Eventually, a year later, I get around to it. It is bewildering st
uff, focusing on a hardcore element of purported sufferers – no more than 50 to 80 nationwide, by all accounts, and purported because the article asserted that some were believed not to have any condition at all but merely an inexplicable axe to grind – motivated to commit hate campaigns because the field of science had deemed ME a psychological problem rather than one caused by a virus. These 50 to 80, and quite possibly many thousands besides, believe instead that it is viral, that you catch it via glandular fever or a persistent flu. They are convinced it is similar to HIV (‘the hidden AIDS’, they call it). It is spread by infection.
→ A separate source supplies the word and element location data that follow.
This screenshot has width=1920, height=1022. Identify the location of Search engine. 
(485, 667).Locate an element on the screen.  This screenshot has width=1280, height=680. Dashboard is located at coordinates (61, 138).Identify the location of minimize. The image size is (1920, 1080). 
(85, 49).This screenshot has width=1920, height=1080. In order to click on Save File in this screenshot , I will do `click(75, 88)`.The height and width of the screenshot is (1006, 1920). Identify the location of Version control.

From what I have come to understand of the condition, this seems unlikely, but a medical paper from 2009 was cited suggesting that a retrovirus called XMRV had been identified in more than two thirds of ME patients tested. Proof? Actually, no. The paper’s findings were subsequently deemed unreliable, impossible to substantiate, but this seemed not to matter to the hardcore, or else was easy to ignore, and so they raged on. The core gripe is this: we are being overlooked by the NHS. The condition is not being given its due attention, much less sufficient funding. How, then, can we find a cure without the necessary funding?
And so they are angry. And even though many of their lives are blighted by the physical and mental exhaustion typical of the condition, they do manage to summon up rather impressive reserves of energy necessary to wage really quite sinister campaigns of the kind more normally associated with radical anti-abortionists in Bible Belt America.
Several prominent UK doctors received death threats; one had had a panic button installed in his house as a precaution. The Sunday Times article was unable to quote any of the hardcore because the hardcore don’t have much faith in a sympathetic ear from the mainstream press. It did quote one campaigner, though, a former vet convinced he had caught ME ‘through having sex with his girlfriend in the early 1990s. He was struck off by the British Veterinary Association after inadvertently killing a cat, and was convicted of indecent assault on a 12-year-old girl in 2004 – both incidents precipitated, he says, by a combination of ME and the heavy drinking he fell into in an effort to self-medicate.’